Secondo i calcoli del Centro studi di Unimpresa, gli incassi attesi con i versamenti estivi d’imposta ammontano a 28,9 miliardi complessivi. Di questi, 11,1 miliardi si riferiscono all’Irpef, 16,3 miliardi all’Ires e 1,3 miliardi alla cedolare secca. Per quanto riguarda l’Irpef, 5,1 miliardi sono a saldo delle competenze 2019 e 6,07 miliardi in acconto sul 2020; per quanto riguarda l’Ires, 6,1 miliardi sono a saldo dello scorso anno e 10,2 miliardi in acconto su quest’anno. Per quanto riguarda i saldi, la cifra in ballo, tra Irpef e Ires, è pari a 11,2 miliardi, mentre gli acconti valgono, tra Irpef e Ires, 16,3 miliardi. «Sono cifre rilevanti, che potrebbero dare ossigeno alle famiglie e alle imprese, contribuendo a far ripartire i consumi, gli investimenti delle aziende, il pagamento di stipendi e di fornitori. Le imposte si dovrebbero pagare quando è possibile. Se è vero, infatti, che tutti sono tenuti a concorrere alle spese pubbliche in ragione della loro capacità contributive, è vero anche che, in tempi drammatici come questi, i contribuenti non hanno affatto capacità contributive. Per tale motivo i rinvii vanno fatti in ragione di una ripresa economica vera e ponderata» aggiunge il consigliere di Unimpresa. Secondo Salustri «anche lo sconto dell’Irap (imposta regionale sulle attività produttive) ha effetti distorsivi importanti: chi ha avuto un incremento del reddito nel 2019, avrà beneficio immediato, mentre chi ha ottenuto un calo del fatturato dovrà fare i conti con il recupero del credito che maturerebbe da questa agevolazione (a causa dei maggiori acconti versati l’anno precedente). Sempre con riferimento all’Irap gli imprenditori sono in attesa di chiarimenti certi circa l’applicazione contabile di questa agevolazione e la gestione del secondo acconto previsto per il mese di novembre 2020».

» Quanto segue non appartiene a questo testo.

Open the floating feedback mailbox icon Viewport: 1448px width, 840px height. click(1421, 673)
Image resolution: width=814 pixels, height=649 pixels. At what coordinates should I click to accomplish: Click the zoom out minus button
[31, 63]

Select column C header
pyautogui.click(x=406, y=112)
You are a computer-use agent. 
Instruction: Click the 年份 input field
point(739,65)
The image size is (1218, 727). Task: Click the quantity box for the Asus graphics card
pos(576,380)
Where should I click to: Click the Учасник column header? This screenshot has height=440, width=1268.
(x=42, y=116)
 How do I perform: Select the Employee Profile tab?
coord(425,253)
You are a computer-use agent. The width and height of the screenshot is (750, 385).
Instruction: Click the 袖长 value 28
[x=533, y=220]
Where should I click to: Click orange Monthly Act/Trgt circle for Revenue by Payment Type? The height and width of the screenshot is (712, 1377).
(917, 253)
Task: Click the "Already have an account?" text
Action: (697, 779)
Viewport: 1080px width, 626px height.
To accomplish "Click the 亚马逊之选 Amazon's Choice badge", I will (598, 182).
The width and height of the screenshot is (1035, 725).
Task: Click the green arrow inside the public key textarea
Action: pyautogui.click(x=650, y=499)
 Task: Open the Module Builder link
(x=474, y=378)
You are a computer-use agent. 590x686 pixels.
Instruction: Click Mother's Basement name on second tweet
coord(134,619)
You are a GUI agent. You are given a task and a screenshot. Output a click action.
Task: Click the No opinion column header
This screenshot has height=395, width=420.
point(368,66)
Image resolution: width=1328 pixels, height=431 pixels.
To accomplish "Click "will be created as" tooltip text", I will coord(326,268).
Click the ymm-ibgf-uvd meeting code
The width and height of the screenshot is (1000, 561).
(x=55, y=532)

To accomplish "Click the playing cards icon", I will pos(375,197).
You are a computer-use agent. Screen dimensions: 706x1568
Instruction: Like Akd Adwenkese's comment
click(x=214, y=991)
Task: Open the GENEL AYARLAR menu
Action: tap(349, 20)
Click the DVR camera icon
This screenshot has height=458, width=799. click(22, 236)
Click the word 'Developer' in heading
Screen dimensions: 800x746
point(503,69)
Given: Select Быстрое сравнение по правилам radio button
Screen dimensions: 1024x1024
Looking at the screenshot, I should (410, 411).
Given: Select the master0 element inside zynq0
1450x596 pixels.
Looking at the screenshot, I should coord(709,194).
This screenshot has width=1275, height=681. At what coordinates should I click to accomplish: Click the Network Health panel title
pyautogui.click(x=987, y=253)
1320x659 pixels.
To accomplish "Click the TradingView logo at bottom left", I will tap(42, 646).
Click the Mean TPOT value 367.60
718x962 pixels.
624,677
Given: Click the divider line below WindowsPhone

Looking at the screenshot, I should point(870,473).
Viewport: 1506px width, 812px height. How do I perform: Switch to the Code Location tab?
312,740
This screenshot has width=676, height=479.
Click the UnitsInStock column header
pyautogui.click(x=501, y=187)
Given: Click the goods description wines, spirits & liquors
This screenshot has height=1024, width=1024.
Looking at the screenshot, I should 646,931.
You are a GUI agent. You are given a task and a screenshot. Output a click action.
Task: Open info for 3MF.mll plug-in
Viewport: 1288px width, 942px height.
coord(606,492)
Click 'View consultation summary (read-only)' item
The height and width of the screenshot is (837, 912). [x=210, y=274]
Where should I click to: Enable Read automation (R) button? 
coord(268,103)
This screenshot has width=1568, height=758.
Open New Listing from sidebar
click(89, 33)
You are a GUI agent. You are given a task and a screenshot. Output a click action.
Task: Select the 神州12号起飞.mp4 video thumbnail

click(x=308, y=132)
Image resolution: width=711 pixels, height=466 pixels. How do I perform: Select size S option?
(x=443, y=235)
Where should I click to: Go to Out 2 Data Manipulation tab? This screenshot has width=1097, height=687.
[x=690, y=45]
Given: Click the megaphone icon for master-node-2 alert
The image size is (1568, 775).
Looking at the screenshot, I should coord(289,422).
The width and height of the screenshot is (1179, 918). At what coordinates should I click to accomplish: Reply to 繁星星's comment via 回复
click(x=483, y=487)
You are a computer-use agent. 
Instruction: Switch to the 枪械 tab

L’analisi di Unimpresa prende poi in considerazione i rischi a cui vanno incontro i contribuenti che non riusciranno a rispettare le scadenze fiscali nemmeno per gli adempimenti rinviati: il rischio è di trovarsi sommersi da accertamenti e poi da cartelle. «I rinvii dei versamenti d’imposta che dovrebbero far respirare le imprese in crisi di liquidità – spiega il consigliere di Unimpresa – si trasformano in vere proprie gabbie, nel momento in cui i contribuenti devono adempiere ai relativi versamenti, in un lasso di tempo ristretto come quello proposto per le varie scadenze, presumibilmente dal 16 settembre al 16 dicembre. Verrebbe invece da pensare che sia una manovra ben studiata: il governo sa benissimo che la maggior parte di imprenditori, ditte e lavoratori autonomi non pagherà le imposte questo giugno, ma sa altrettanto bene che quello che non incassa oggi lo incasserà tra qualche mese tramite l’emissione di avvisi bonari e cartelle di pagamento. Con questa procedura non solo può recuperare le somme accertate, che non sono state versate a giugno, ma anche con interessi e sanzioni, attraverso le quali recupererebbe anche parte dell’Irap abbonata: un’altra beffa».